Alterations in the plasma membrane structure, shape, receptors, or transport mechanisms.

Question 18

Hypothermic cell injury

Answer 18

slows cellular metabolic process and is physical injury.

Question 19

Hyperthermic cell injury

Answer 19

From heat cramps, to heat exhaustion, to heatstroke with increasing loss of salt and water.

Question 20

Cellular radiation damage

Answer 20

Any form of radiation capable of removing orbital electrons from atoms. Results in chromosomal aberrations, Does not affect lymph nodes.

Question 21

Calcium cellular damage

Answer 21

Agents that increase cytosolic calcium from mitochondrial and smooth ER. This can activate other cellular activities.

Question 22

Manifestation of cellular damage

Answer 22

Cellular accumulations of triglycerides, cholesterol, protein, glycogen, water, melanin, hemoproteins, bilirubin, calcium, urate.

Question 23

Fatty change

Answer 23

Accumulation of triglycerides in cells from excessive cellular intake or defective transport. Common sign of reversible injury.

Question 24

Necrosis

Answer 24

Loss of membrane integrity and leakage of cell contents, causing local damage and inflammation.

Question 25

Apoptosis

Answer 25

Cells activate enzymes that degrade cells own dna and nuclear/cytoplasmic proteins. Plasma membrane remains intact and is phagocytosed. No inflammation. Fragments to apoptotic bodies.

Question 26

Necrosis process

Answer 26

pyknosis-clumping of chromatin, karyorrhexis-fragment of nucleus, karyolysis-nuclear dissolution and chromatin lysis.

Question 27

Dystrophic calcification

Answer 27

Happens in areas of necrosis. Not related to hypercalcemia. Fatty acid products from necrosis bind calcium.

Question 28

metabolic calcification

Answer 28

Result of hypercalcemia.

Question 29

Coagulative necrosis

Answer 29

Albumin changes to opaque state. Kidney, heart, spleen, and adrenal glands.

Question 30

Liquefactive necrosis

Answer 30

neuron gland and glial cell of brain. Hydrolytic enzymes

Question 31

Caseous necrosis

Answer 31

Combination of coagulation and liquefactive.

Question 32

Fat necrosis

Answer 32

Free fatty acids and calcium. Pancreas, breast, abdominal organs

Question 33

fibrinoid necrosis

Answer 33

Arteries. Antigen and antibodies deposited in walls.

Question 34

Dry gangrenous necrosis

Answer 34

Occurs in limbs, insufficient blood, coagulative, dry, crusty, black

Question 35

Wet gangrenous necrosis

Answer 35

infection, liquefactive, cold, swollen, black, foul odor from puss.

Question 36

Apoptosis

Answer 36

Cell shrinkage, pyknosis (chromatid condense), apoptotic bodies.

Question 37

Mitochondrial apoptosis (intrinsic)

Answer 37

Depends on mitochondrial membrane permeability.
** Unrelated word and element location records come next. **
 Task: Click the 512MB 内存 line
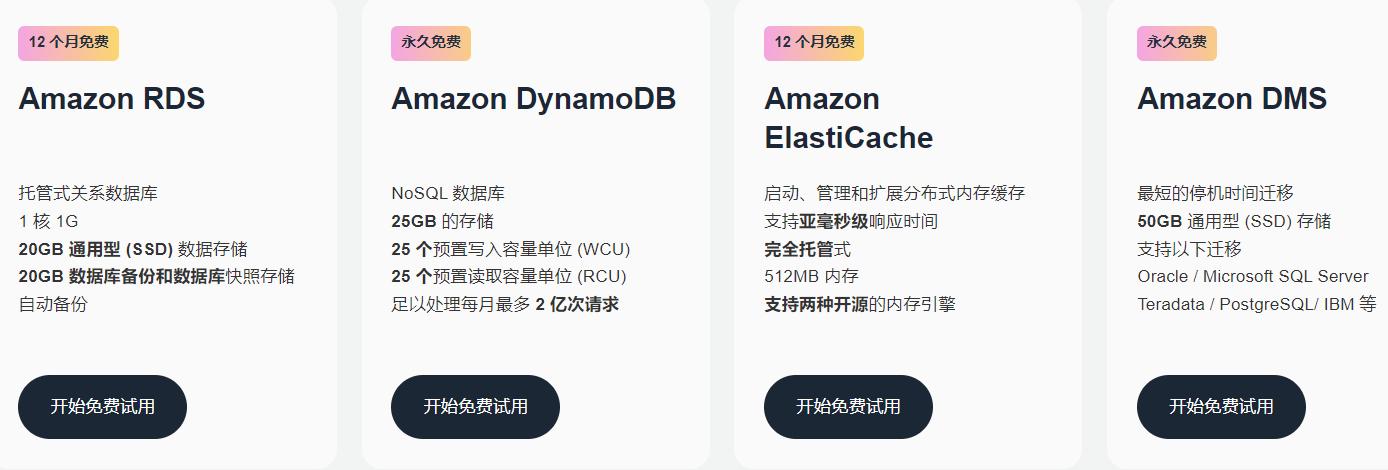(811, 276)
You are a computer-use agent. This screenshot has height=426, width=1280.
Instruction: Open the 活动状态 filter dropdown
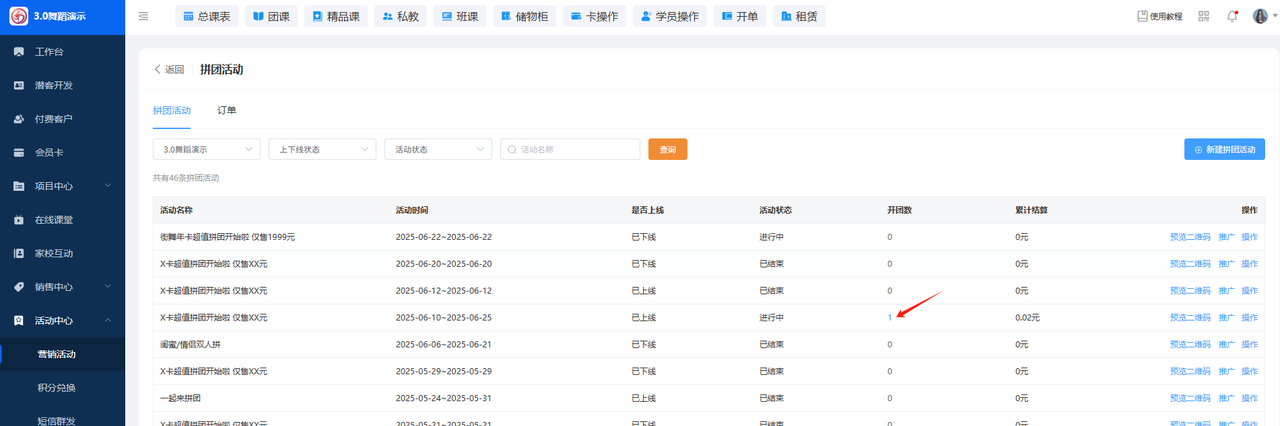tap(438, 149)
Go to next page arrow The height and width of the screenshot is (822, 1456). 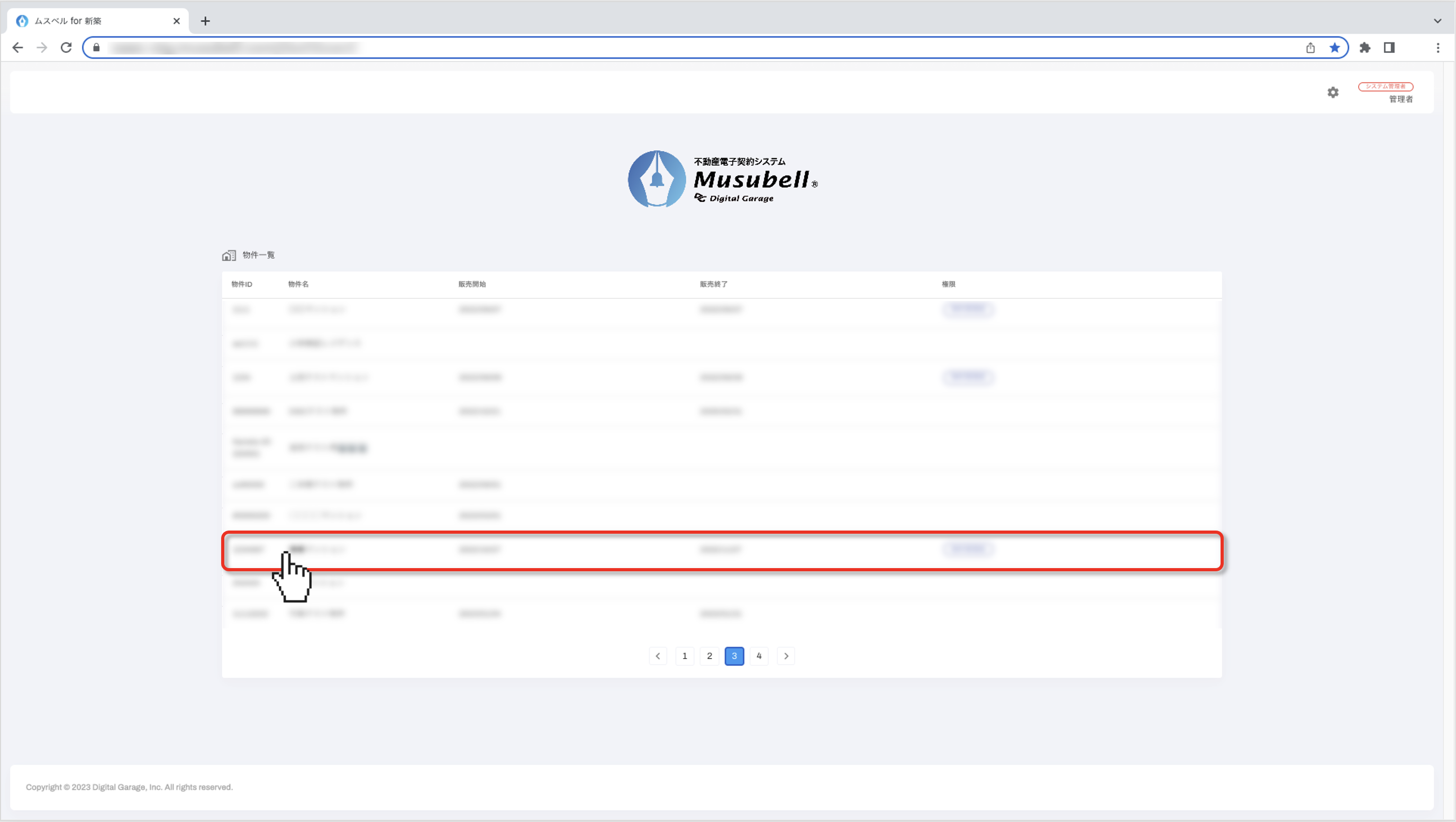pos(786,656)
Release cytochrome C to activate apoptosis from mitochondrial. Activates caspases and is stimulated by cellular injury.

Question 38

Death receptor apoptosis (extrinsic)

Answer 38

Activated by TNF then activates adaptor proteins that activates caspases.

Question 39

Autophagy

Answer 39

Lysosomal digestion of cell own components to survive nutrient deprivation. Allows for ATP production. Can cause apoptosis.